** TASK BRIEF **
Extract every line of the records below without alteration, and omit the pictures from your answer.

** Pointing records for text and elements **
──────────────────────────────
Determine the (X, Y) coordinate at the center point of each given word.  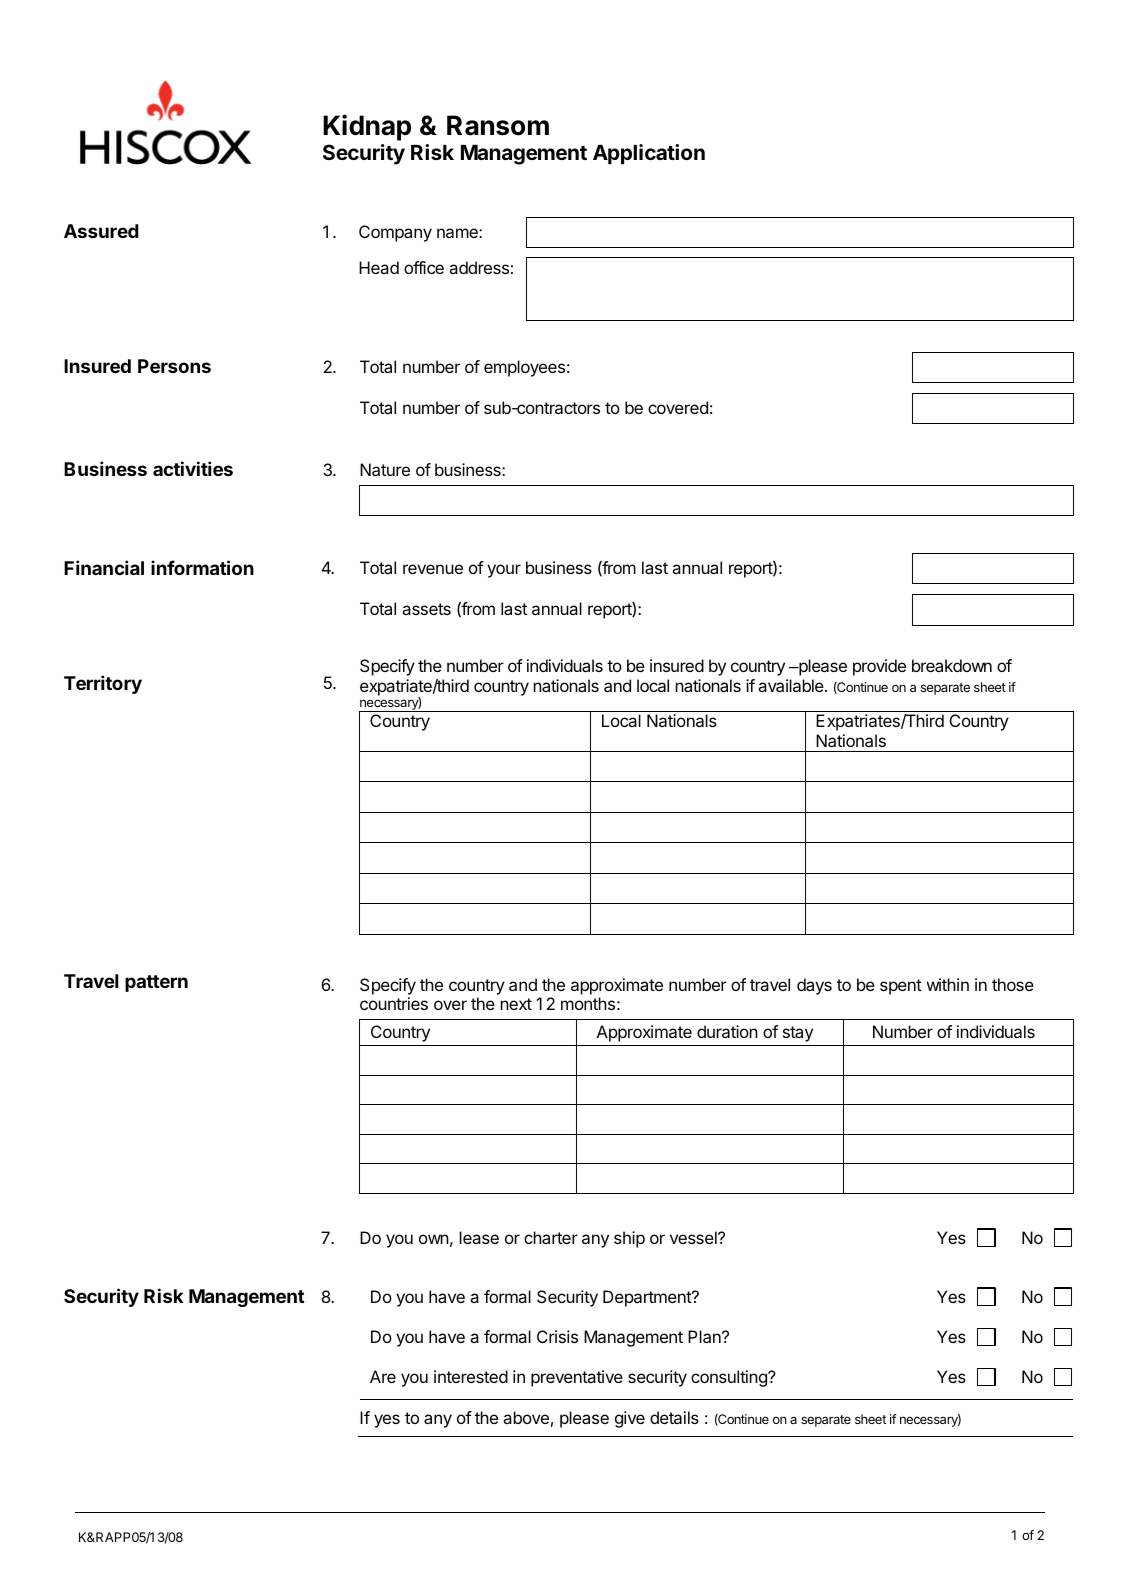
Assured (101, 231)
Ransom (498, 125)
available (792, 685)
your (504, 571)
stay (798, 1034)
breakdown (952, 665)
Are (383, 1376)
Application (649, 154)
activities (193, 468)
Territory (103, 684)
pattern (156, 983)
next (516, 1004)
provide (879, 667)
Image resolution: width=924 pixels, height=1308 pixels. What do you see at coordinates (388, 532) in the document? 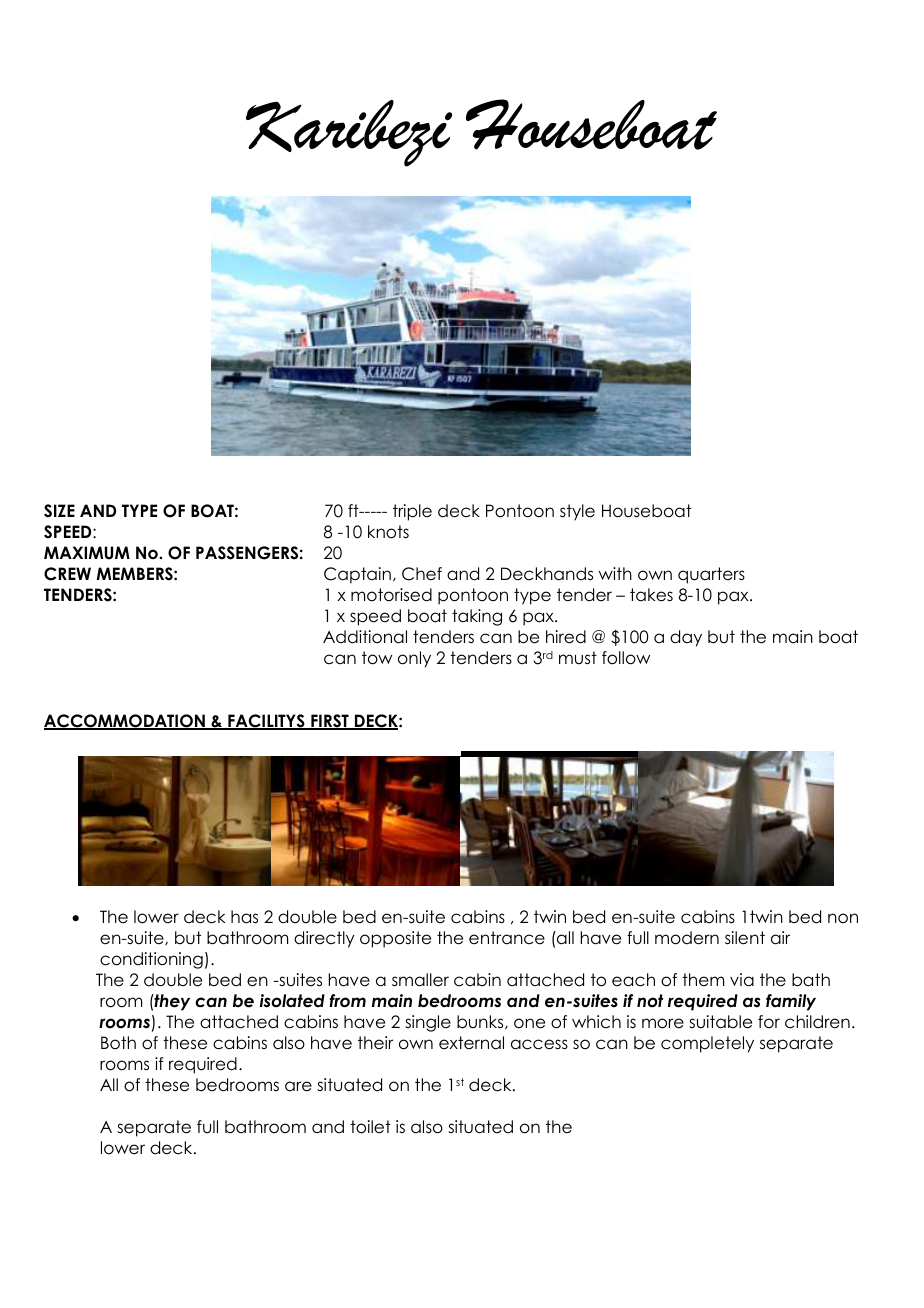
I see `knots` at bounding box center [388, 532].
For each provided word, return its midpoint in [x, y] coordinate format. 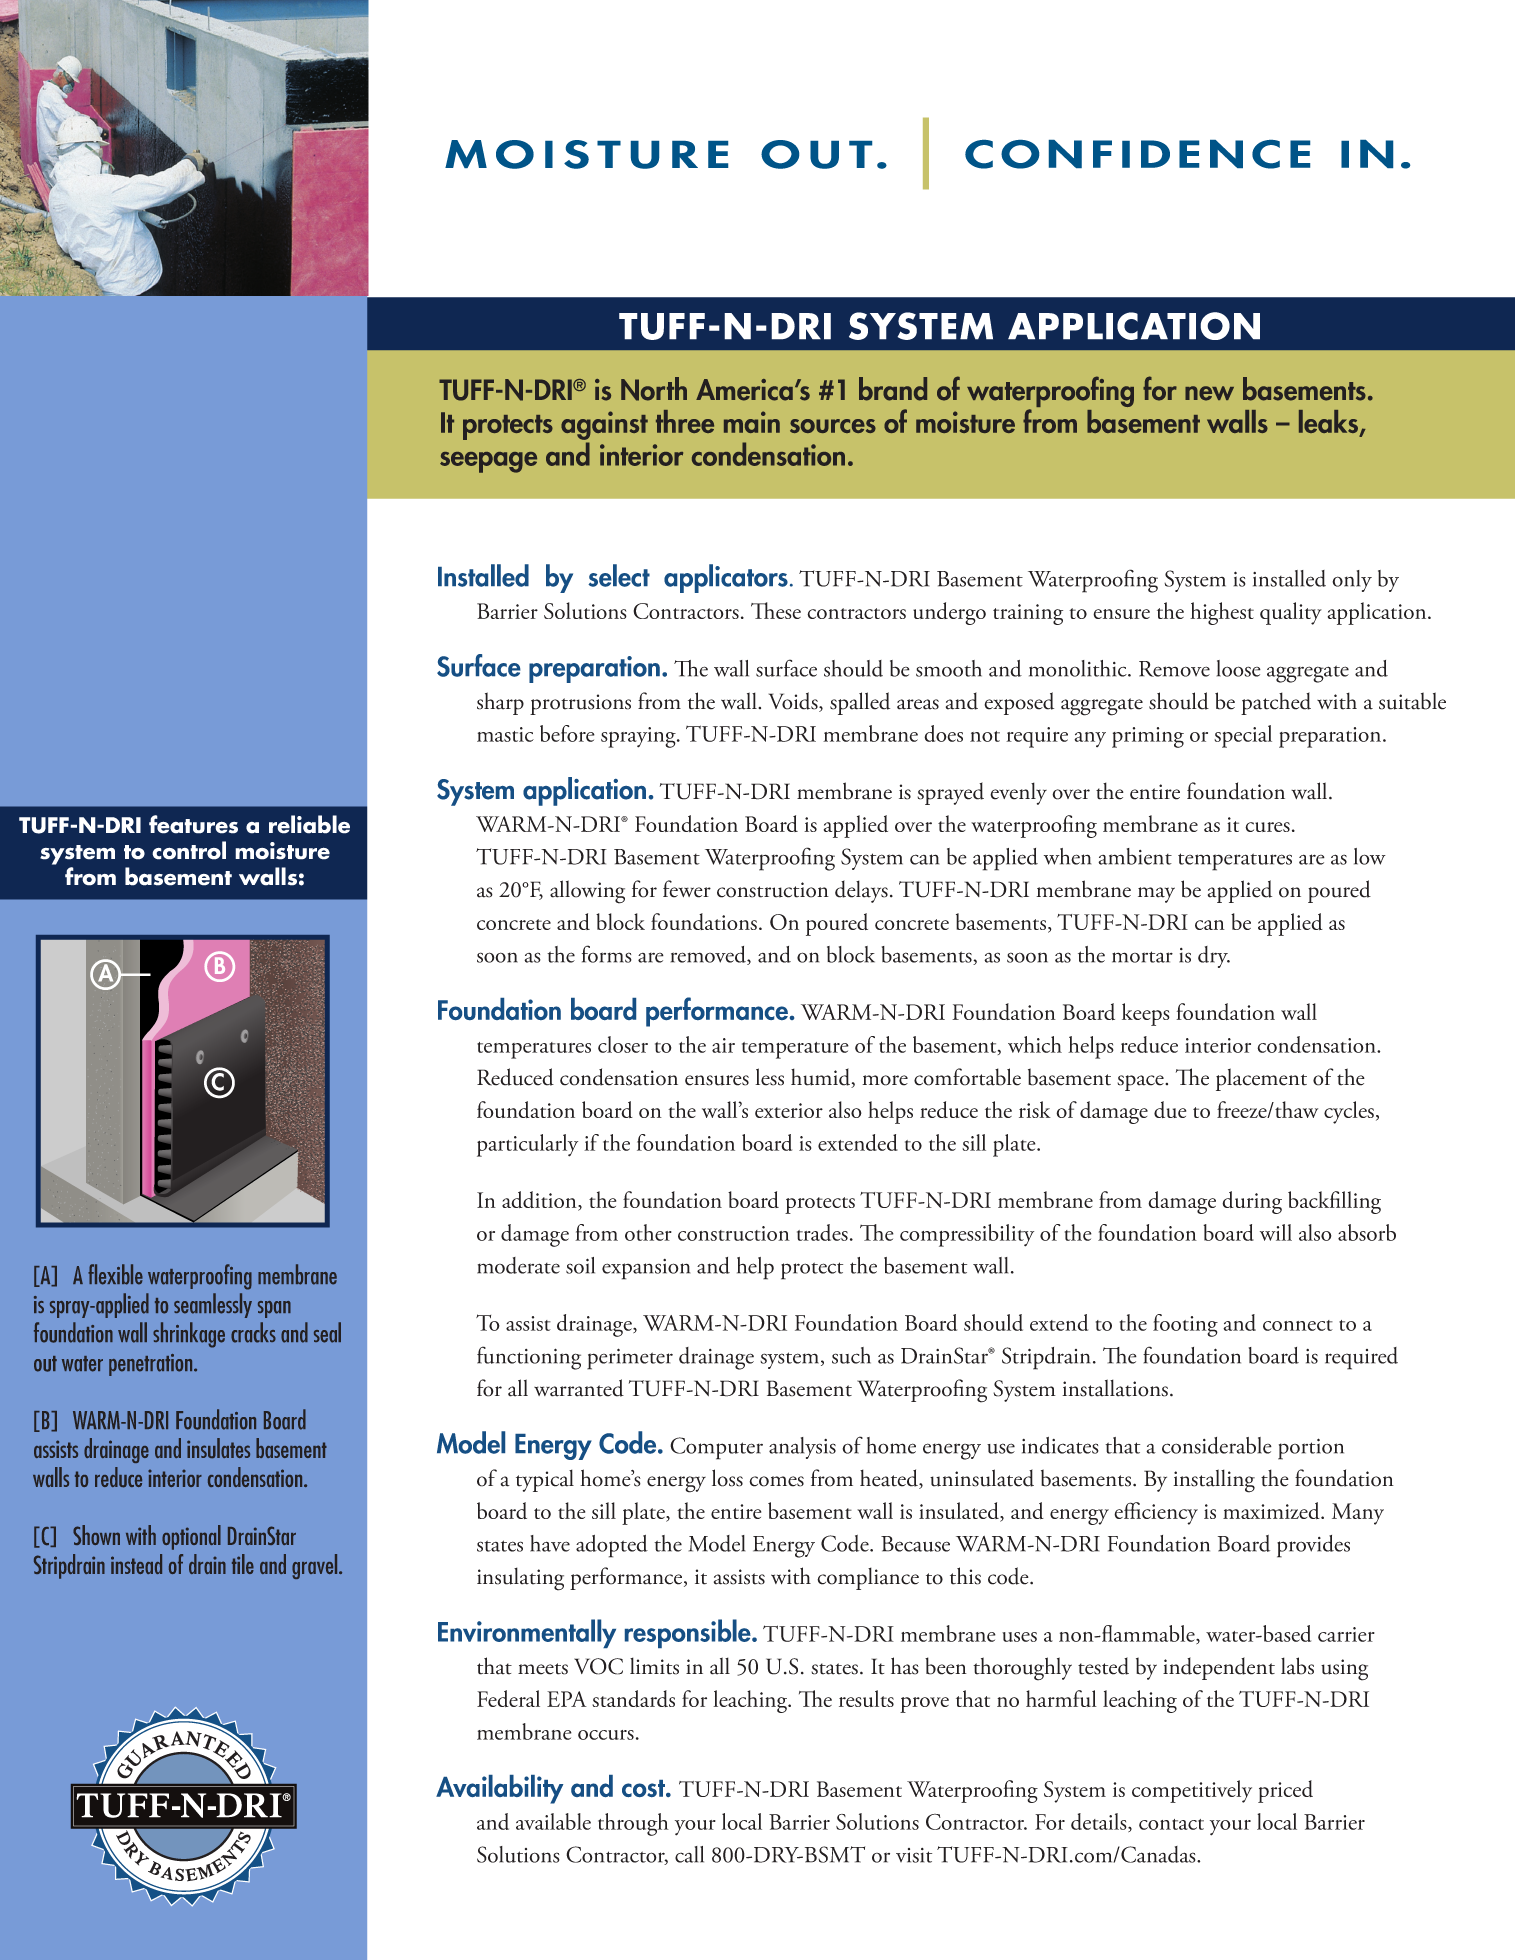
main [752, 422]
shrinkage [189, 1335]
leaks [1329, 423]
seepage [488, 462]
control [189, 850]
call [689, 1854]
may [1156, 895]
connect [1298, 1325]
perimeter [630, 1359]
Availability [499, 1789]
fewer [687, 889]
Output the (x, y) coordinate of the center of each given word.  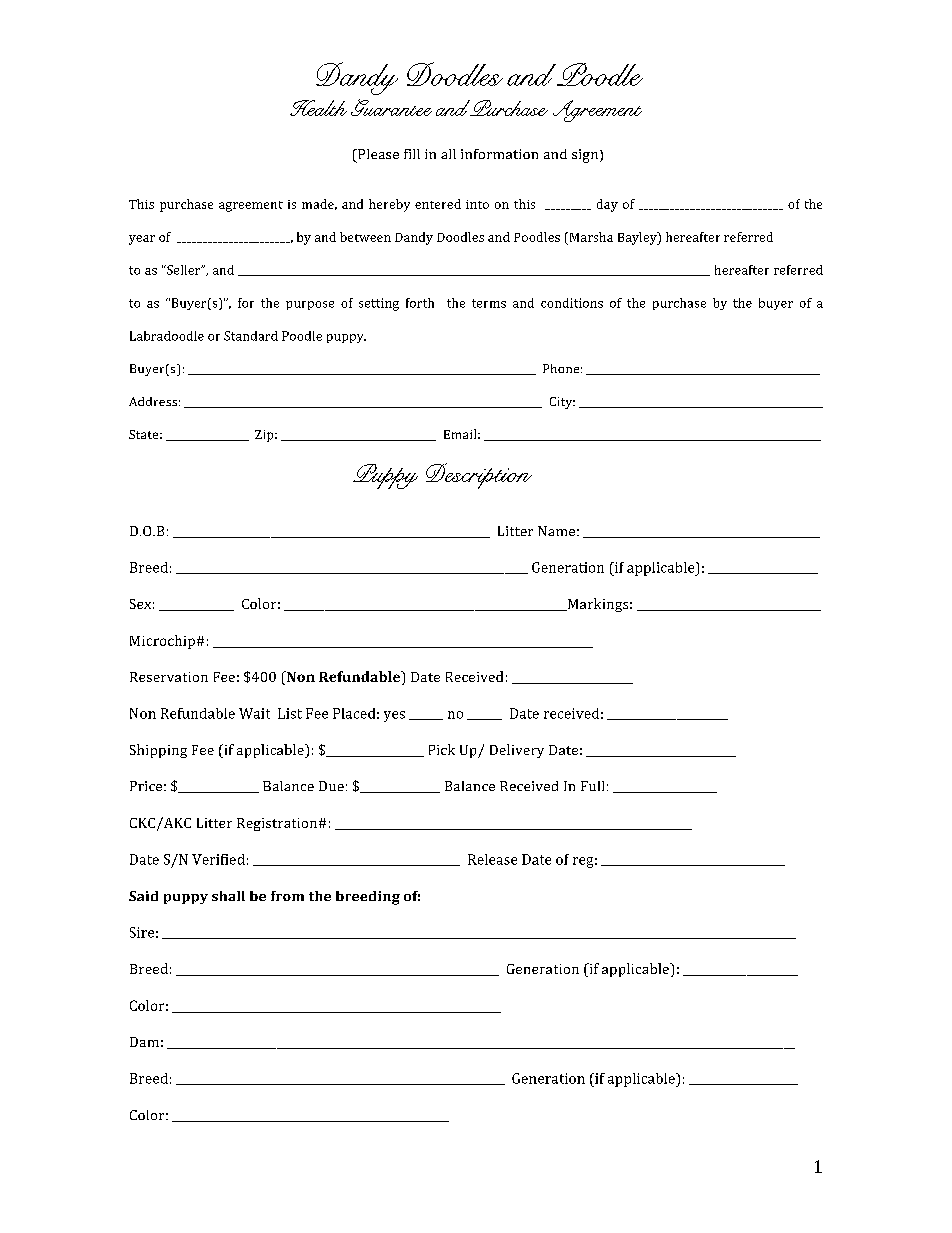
──────────────────────────────
** EXERCISE OUTPUT **
Determine the (X, Y) coordinate at the center point of each given word.  
Assured (101, 231)
Ransom (498, 125)
available (792, 685)
your (504, 571)
stay (798, 1034)
breakdown (952, 665)
Are (383, 1376)
Application (649, 154)
activities (193, 468)
Territory (103, 684)
pattern (156, 983)
next (516, 1004)
provide (879, 667)
Image resolution: width=924 pixels, height=1308 pixels. What do you see at coordinates (388, 532) in the document? 
I see `knots` at bounding box center [388, 532].
For each provided word, return its midpoint in [x, y] coordinate format. 
main [752, 422]
shrinkage [189, 1335]
leaks [1329, 423]
seepage [488, 462]
control [189, 850]
call [689, 1854]
may [1156, 895]
connect [1298, 1325]
perimeter [630, 1359]
Availability [499, 1789]
fewer [687, 889]
Output the (x, y) coordinate of the center of each given word.  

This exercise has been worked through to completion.